Type I IFN Receptor Signaling on B Cells Promotes Antibody Responses to Polysaccharide Antigens

Abstract

Abstract We previously reported monophosphoryl lipid A (MPL) and synthetic cord factor trehalose-6,6′-dicorynomycolate (TDCM) significantly increase Ab responses to T cell–independent type 2 Ags (TI-2 Ags) in a manner dependent on B cell–intrinsic TLR4 expression, as well as MyD88 and TRIF proteins. Given the capacity of MPL to drive type I IFN production, we aimed to investigate the extent to which type I IFN receptor (IFNAR) signaling was required for TI-2 responses and adjuvant effects.
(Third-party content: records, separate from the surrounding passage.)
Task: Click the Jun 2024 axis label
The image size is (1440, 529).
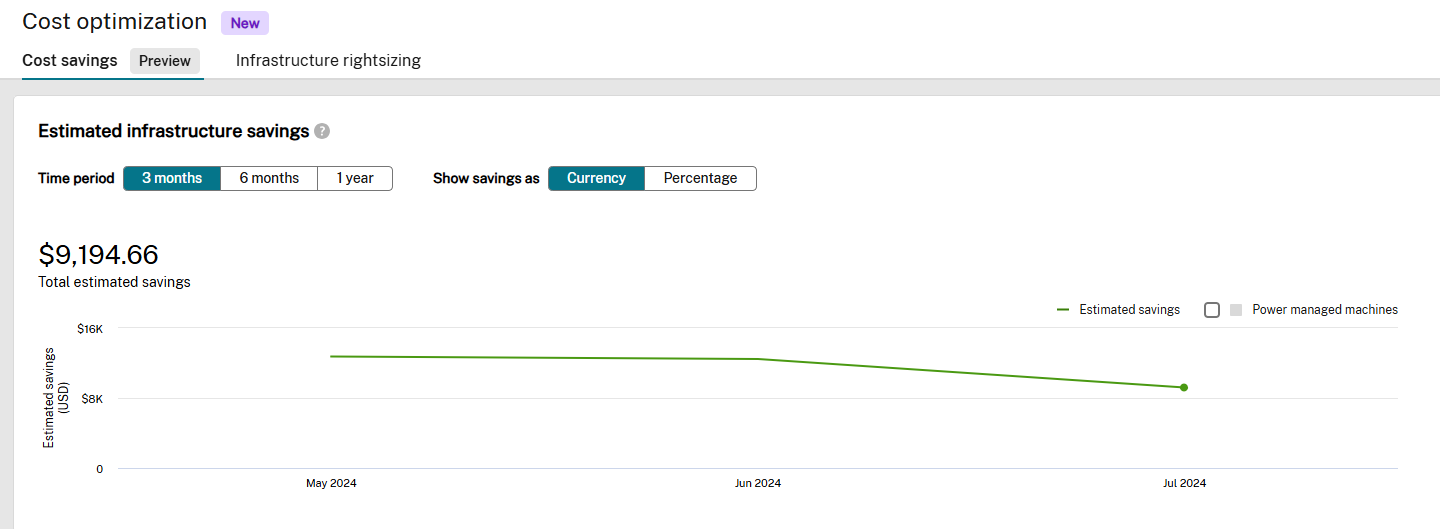Action: click(758, 483)
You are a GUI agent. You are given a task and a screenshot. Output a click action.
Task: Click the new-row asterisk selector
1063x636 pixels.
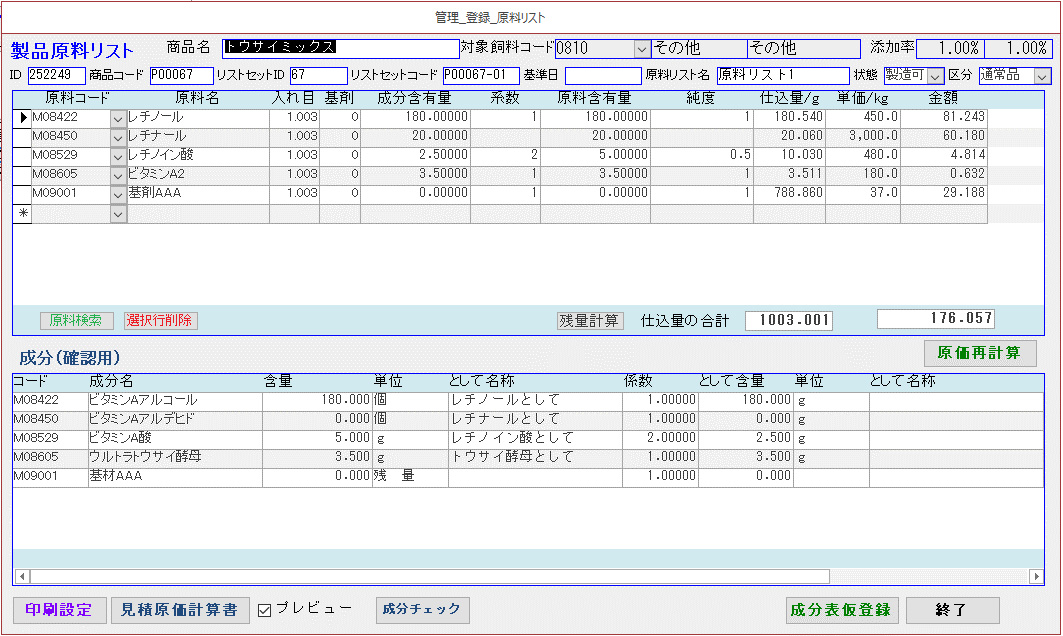coord(21,214)
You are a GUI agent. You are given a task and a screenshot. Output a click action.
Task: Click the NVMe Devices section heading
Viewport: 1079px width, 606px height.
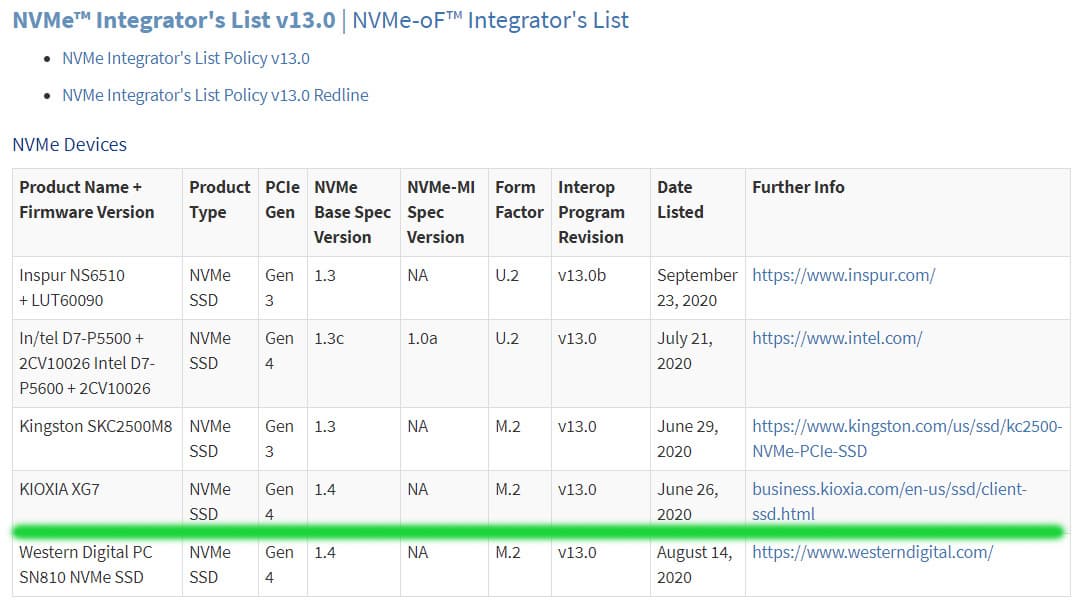tap(69, 145)
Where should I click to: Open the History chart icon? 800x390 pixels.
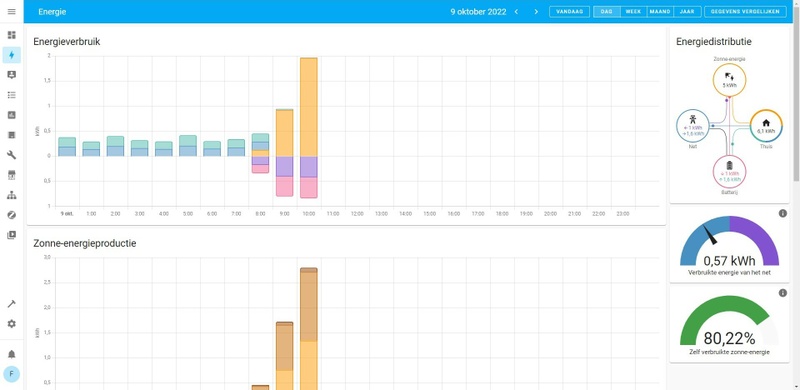pos(12,115)
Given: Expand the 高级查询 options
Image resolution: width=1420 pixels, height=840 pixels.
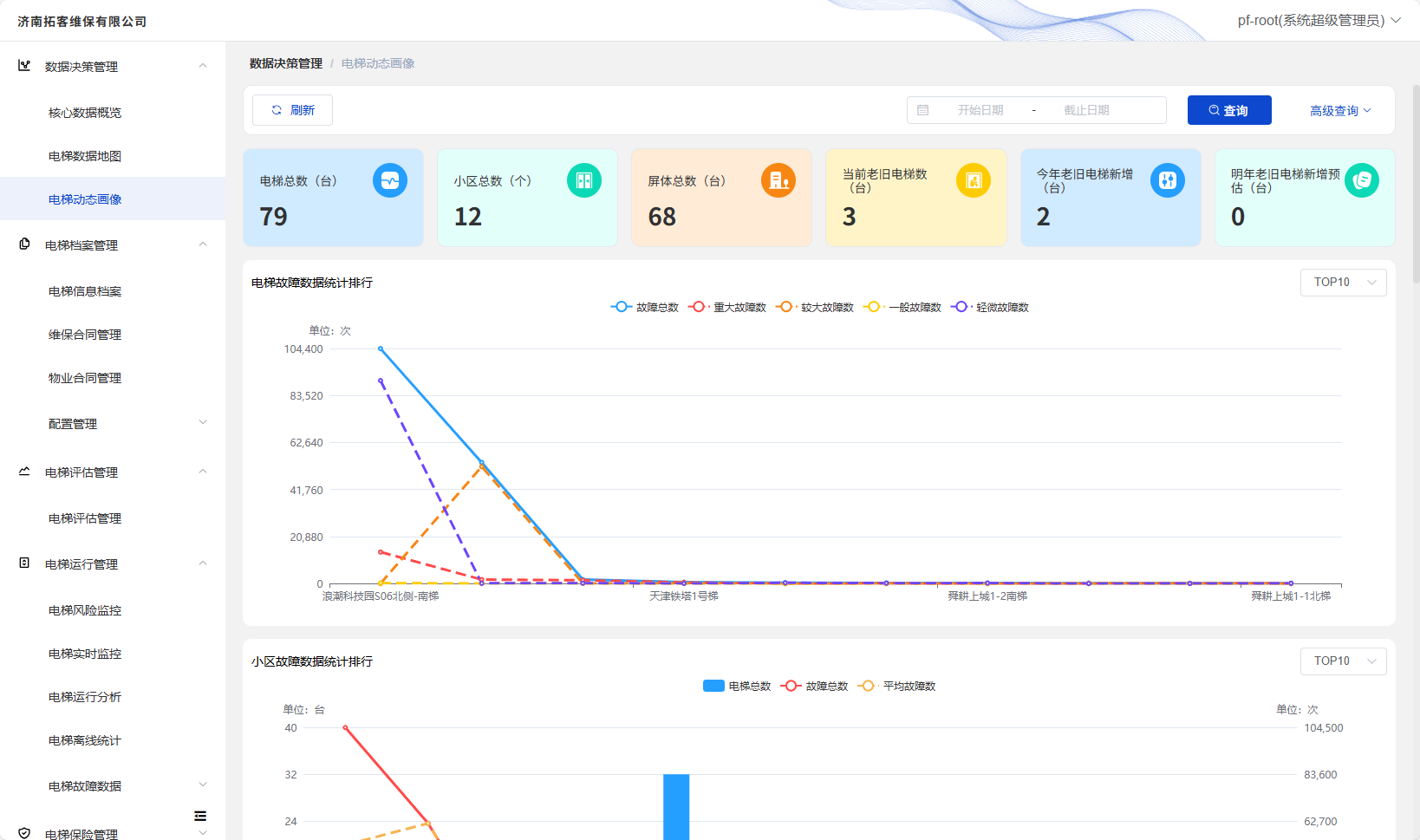Looking at the screenshot, I should click(x=1340, y=111).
Using Ifnar1−/− mice and IFNAR1 Ab blockade, we found that IFNAR signaling is required for optimal early B cell activation, expansion, and Ab responses to nonadjuvanted TI-2 Ags, including the pneumococcal vaccine. Further study demonstrated that B cell–intrinsic type I IFN signaling on B cells was essential for normal TI-2 Ab responses. In particular, TI-2 Ag–specific B-1b cell activation and expansion were significantly impaired in Ifnar1−/− mice; moreover, IFNAR1 Ab blockade similarly reduced activation, expansion, and differentiation of IFNAR1-sufficient B-1b cells in Ifnar1−/− recipient mice, indicating that B-1b cell–expressed IFNAR supports TI-2 Ab responses. Consistent with these findings, type I IFN significantly increased the survival of TI-2 Ag–activated B-1b cells ex vivo and promoted plasmablast differentiation. Nonetheless, MPL/TDCM adjuvant effects, which were largely carried out through innate B cells (B-1b and splenic CD23− B cells), were independent of type I IFN signaling. In summary, our study highlights an important role for B-1b cell–expressed IFNAR in promoting responses to nonadjuvanted TI-2 Ags, but it nonetheless demonstrates that adjuvants which support innate B cell responses may bypass this requirement.